Prominent Refugees, 7 November 1931
In the autumn of 1943, at the age of 12, Ennio Hallek fled to Sweden from Estonia together with his parents, his younger sister and older brother. His grandparents, who stayed behind, were subsequently killed. Hallek, who has made a name for himself as a painter and sculptor, now finds it hard to say whether he is Estonian or Swedish.
Hallek's father was a fisherman, but when the Russian army first occupied Estonia, his boat was sunk. During the subsequent German occupation, however, he managed to fix it and resumed fishing along the coast. When the family decided to flee, they set sail for the coast of Gotland, but oil rationing meant they were low on fuel and missed their target. As dawn broke, they realised they were alongside a German convoy. Hallek's mother, a dressmaker, quickly sewed a Swedish flag that allowed them to reach the Swedish coast without arousing the suspicion of the Germans.
The family was confined to a refugee camp for a year and after the war their boat was confiscated under a Soviet law. In this period, many Estonians fled to America but the Hallek family moved to Blekinge, a coastal region on the Baltic. He went to local schools and then moved to Stockholm, attending Signe Barth art school and the Swedish Art Academy.
Today, Hallek is an established painter and sculptor who has exhibited in Europe and America. His work includes murals for Stockholm's Stadion underground station, the University of Stockholm and the Astrid Lindgren Children's Hospital. A professor of painting at the Art Academy of Stockholm from 1981 to 1991, he is married to a Swedish woman and has a daughter and two grandchildren.
It was only in 1989 that Hallek returned with a delegation to Estonia, to Saaremaa to give advice on the restoration of churches. Since Estonian independence, he has held many exhibitions in his former homeland. Asked which nationality he belongs to, he says he feels neither Swedish nor Estonian. "In the 1960s and 1970s, when it was forbidden for Estonians to present themselves as Estonians – they were Russians – I used to present myself as an Estonian painter abroad. Nowadays, with Estonia independent, I present myself as a Swedish artist," he told UNHCR.

------------------------------------------------

▶ [Exercises]
• 1. List every place named in the profile of Ennio Hallek where his murals can be found.
• 2. Copy out the passage of the profile of Ennio Hallek starting with "The family was" and going on through "Swedish Art Academy.".

▶ [Records supplied]
------------------------------------------------

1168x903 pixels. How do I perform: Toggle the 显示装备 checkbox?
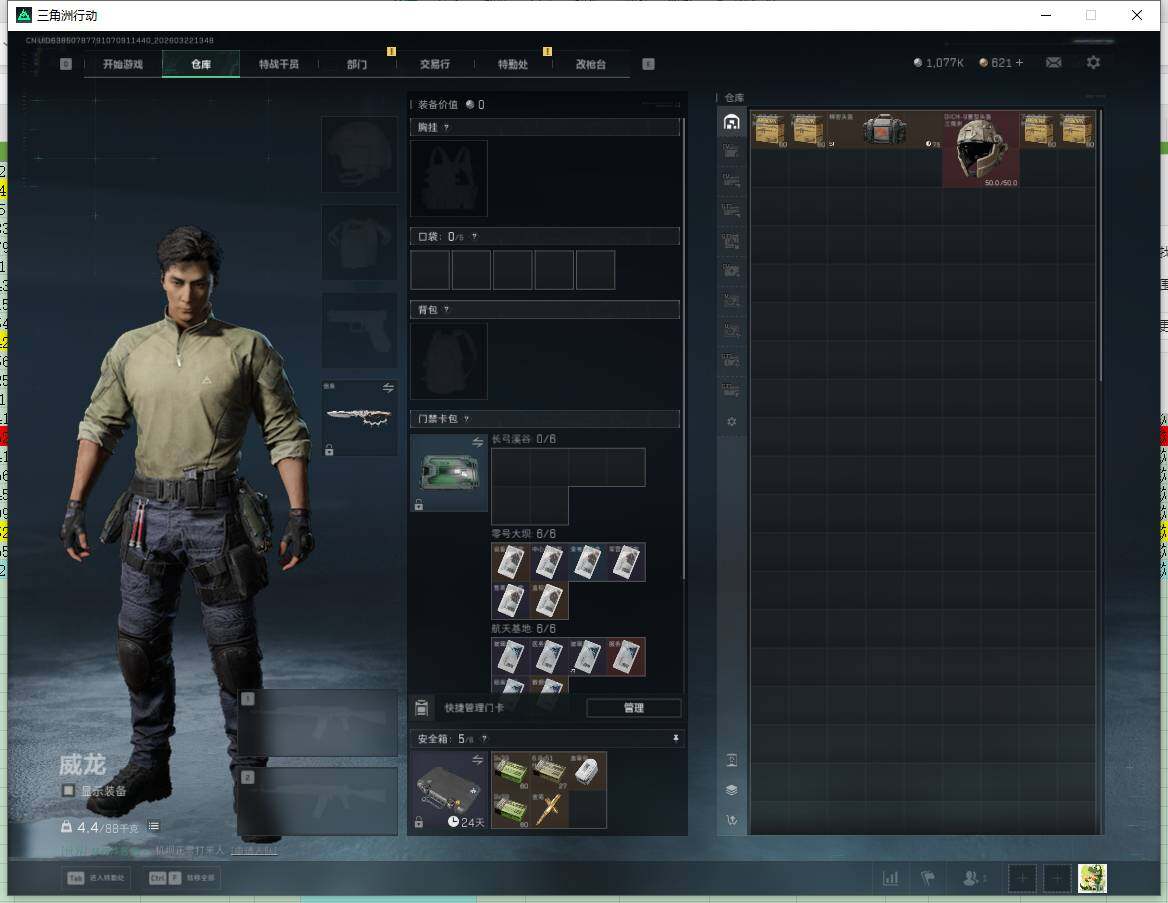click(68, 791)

------------------------------------------------

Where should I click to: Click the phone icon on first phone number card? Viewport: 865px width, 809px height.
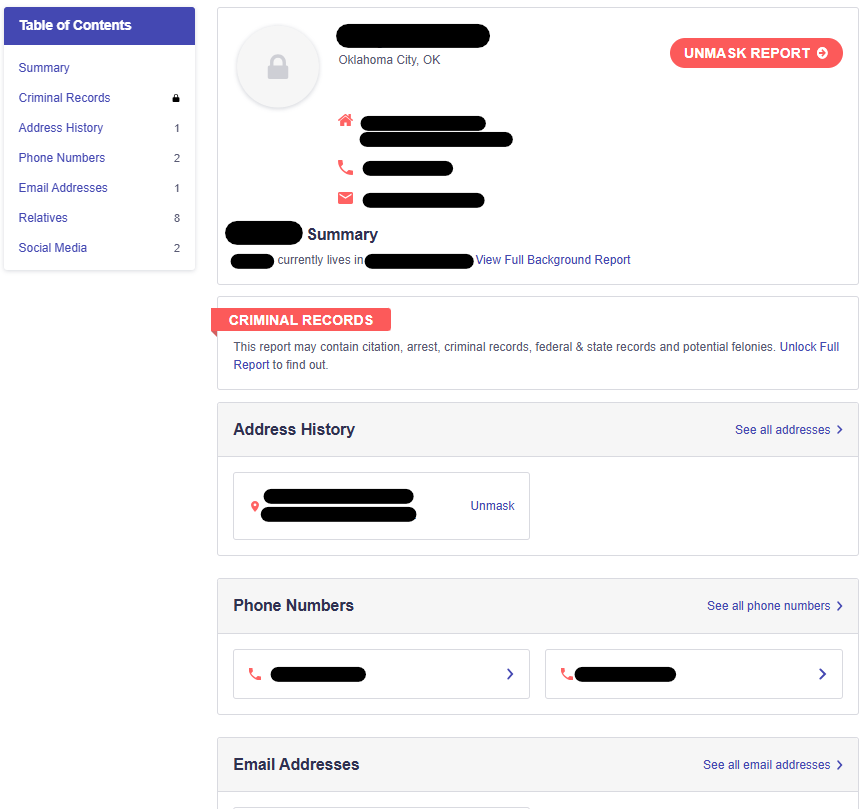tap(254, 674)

------------------------------------------------

▶ [Results of the exercise]
• 1.
- Stockholm's Stadion underground station
- the University of Stockholm
- the Astrid Lindgren Children's Hospital

• 2.
The family was confined to a refugee camp for a year and after the war their boat was confiscated under a Soviet law. In this period, many Estonians fled to America but the Hallek family moved to Blekinge, a coastal region on the Baltic. He went to local schools and then moved to Stockholm, attending Signe Barth art school and the Swedish Art Academy.